Pot-Hissa Surveyors : The scheme of measurement of pot hissas was sanctioned in the year 1956 for a period of two years. The execution of the scheme was entrusted to the Pot Hissa Survey Mamlatdar, Pune. The Survey Mamlatdar is a Gazetted Officer in the cadre of the District Inspector of Land Records appointed by the Settlement Commissioner and Director of Land Records. He works under the control of the Special Superintendent of Land Records, Pot Hissa Survey, Pune.
Circle Inspectors: The Circle Inspectors are primarily expected to assist the revenue officers in the up-to-date maintenance of the village records and the land records kept at the villages, and assist the revenue administration and are, therefore, under the control of the Collector. They supervise the work of the village officers and their technical work of maintenance of Land Records at the village is supervised by the District Inspector of Land Records.
Post-War Reconstruction Schemes: The Land Records Department is at present entrusted with the execution of the Post-War Reconstruction Scheme No. 74, i.e., Consolidation of Holdings as per the Bombay Prevention of Fragmentation and Consolidation of Holdings Act, 1947, as amended in the year 1969.
There are four Assistant Consolidation Officers working in this district with a Consolidation Officer above them, with head-quarters at Ahmadnagar. The Assistant Consolidation Officers are in the cadre of the District Inspector of Land Records and the Consolidation Officer in the cadre of Prant Officer.
The Assistant Consolidation Officer is assisted by a Nimtandar, a Circle Inspector and six Consolidation Surveyors and other staff in making up-to-date measurement of sub-divisions, the Record-of-Rights and to prepare a scheme of consolidation. The Consolidation Circle Inspector assists the Assistant Consolidation Officer in the execution of the scheme of consolidation of holdings after confirmation of the scheme by the Settlement Commissioner and Director of Land Records or Government, as the case may be.

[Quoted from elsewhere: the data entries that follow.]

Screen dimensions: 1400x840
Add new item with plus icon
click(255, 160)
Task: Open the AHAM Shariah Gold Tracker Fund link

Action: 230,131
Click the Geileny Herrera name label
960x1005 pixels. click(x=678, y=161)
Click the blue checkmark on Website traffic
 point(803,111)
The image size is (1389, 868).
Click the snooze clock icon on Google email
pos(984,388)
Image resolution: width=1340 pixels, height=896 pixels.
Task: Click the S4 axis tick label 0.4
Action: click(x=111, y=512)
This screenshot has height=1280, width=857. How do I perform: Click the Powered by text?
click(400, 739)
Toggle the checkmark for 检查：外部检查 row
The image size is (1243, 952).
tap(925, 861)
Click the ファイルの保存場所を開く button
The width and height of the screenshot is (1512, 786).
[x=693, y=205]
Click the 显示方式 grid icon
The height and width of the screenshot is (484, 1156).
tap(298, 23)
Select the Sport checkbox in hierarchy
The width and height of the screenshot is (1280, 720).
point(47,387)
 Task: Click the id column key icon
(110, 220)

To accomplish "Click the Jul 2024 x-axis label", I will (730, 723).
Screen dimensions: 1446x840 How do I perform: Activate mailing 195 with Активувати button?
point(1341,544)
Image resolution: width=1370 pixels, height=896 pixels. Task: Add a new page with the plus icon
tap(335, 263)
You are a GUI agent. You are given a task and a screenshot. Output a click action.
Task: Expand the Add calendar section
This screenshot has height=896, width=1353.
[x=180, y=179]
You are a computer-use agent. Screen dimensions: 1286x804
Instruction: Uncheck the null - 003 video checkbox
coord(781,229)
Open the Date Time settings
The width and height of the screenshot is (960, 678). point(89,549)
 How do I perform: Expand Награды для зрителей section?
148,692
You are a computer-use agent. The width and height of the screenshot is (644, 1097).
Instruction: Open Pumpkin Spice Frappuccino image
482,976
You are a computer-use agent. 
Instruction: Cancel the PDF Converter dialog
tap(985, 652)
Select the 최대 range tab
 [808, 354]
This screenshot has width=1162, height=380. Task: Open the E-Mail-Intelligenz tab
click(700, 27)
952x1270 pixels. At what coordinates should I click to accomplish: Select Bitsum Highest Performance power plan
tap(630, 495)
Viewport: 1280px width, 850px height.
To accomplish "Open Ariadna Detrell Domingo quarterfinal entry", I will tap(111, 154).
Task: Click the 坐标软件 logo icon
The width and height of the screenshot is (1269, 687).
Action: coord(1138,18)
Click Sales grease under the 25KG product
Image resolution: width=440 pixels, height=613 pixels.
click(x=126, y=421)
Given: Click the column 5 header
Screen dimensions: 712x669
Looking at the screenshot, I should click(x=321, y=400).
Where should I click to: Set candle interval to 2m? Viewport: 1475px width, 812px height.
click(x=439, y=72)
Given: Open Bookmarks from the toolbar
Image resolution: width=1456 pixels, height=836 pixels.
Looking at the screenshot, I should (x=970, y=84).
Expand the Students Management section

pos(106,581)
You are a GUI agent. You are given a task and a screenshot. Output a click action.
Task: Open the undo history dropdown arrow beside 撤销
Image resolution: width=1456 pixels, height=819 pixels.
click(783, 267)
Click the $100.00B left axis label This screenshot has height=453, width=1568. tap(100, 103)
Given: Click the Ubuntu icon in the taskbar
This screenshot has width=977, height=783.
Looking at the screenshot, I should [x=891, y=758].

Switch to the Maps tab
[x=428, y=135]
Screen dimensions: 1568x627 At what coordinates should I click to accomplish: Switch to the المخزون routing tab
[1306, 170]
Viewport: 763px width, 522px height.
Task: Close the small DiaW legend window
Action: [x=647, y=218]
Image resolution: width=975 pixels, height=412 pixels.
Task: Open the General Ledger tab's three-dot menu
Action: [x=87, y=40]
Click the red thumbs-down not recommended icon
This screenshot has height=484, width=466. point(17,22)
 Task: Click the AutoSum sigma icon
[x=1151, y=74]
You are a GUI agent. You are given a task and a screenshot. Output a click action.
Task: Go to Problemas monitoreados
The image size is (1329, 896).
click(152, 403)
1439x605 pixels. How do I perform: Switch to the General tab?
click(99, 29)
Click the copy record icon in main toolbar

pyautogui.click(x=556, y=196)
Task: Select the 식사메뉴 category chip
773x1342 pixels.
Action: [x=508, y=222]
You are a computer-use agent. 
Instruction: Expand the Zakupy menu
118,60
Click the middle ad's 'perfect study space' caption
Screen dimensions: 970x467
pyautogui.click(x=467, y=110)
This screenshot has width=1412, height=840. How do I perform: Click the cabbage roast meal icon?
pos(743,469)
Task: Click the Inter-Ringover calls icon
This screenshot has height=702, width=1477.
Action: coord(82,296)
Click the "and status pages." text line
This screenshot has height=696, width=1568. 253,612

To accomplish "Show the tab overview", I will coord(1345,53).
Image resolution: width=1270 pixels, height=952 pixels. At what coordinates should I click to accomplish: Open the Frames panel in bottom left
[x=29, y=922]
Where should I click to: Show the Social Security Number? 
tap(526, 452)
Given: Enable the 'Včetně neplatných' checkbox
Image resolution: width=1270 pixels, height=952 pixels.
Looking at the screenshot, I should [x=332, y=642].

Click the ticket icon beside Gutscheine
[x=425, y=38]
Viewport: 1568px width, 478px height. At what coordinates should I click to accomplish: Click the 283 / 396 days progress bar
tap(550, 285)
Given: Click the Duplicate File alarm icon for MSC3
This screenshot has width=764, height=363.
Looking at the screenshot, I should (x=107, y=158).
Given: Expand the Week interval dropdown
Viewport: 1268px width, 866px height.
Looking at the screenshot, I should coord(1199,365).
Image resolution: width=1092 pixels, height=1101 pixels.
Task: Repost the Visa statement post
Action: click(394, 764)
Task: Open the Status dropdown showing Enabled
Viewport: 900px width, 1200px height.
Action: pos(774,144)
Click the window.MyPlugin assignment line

Settlement of landless labourers: The settlement of landless agricultural labourers is one of the ambitious programmes that has been undertaken by the State Government in the Third Five-Year Plan. Two schemes, viz., (1) Scheme for Resettlement of Landless Agricultural Workers on forest lands and (2) Agricultural Labourers' Model Colonisation Scheme have been formulated under this programme. Both these schemes were included by the Government of India in the Centrally-sponsored agricultural programme.
Resettlement on forest lands : Under this scheme forest lands from many districts of the State including Ahmadnagar was released for cultivation in accordance with the recommendations of the High
Power Committee. The land was distributed to landless agricultural families at the rate of four hectares per family. In order to enable the allottees to bring their land under cultivation, provision for payment of (1) reclamation of grant at the rate of Rs. 250 per hectare (to be treated as subsidy) and (2) resettlement grant for purchase of bullocks, agricultural implements, seeds, etc., at the rate of Rs. 750 per family (75 per cent to be treated as subsidy and 25 per cent as loan) was also made. The actual implementation of the scheme was started from the year 1965-66.
Agricultural Labourers' Model Colonies : Under the scheme compact blocks measuring 100 to 400 hectares of land consisting of 25 to 100 families of landless agricultural labourers were proposed to be established. The beneficiaries of these colonies are provided financial assistance in the form of subsidy and loan for land reclamation purchase of bullocks, agricultural implements, seeds, etc., construction of houses and providing public amenities such as drinking water wells, roads, school buildings, dispensaries, etc. The beneficiary in a colony is eligible to get 2 to 4 hectares of land free of cost for cultivation and a small plot for construction of house.
The actual implementation of this scheme was started in the year 1968-69. So far as Ahmadnagar district is concerned, one such colony was sanctioned wherein 55 families were to be settled. The area to be covered was 263 hectares.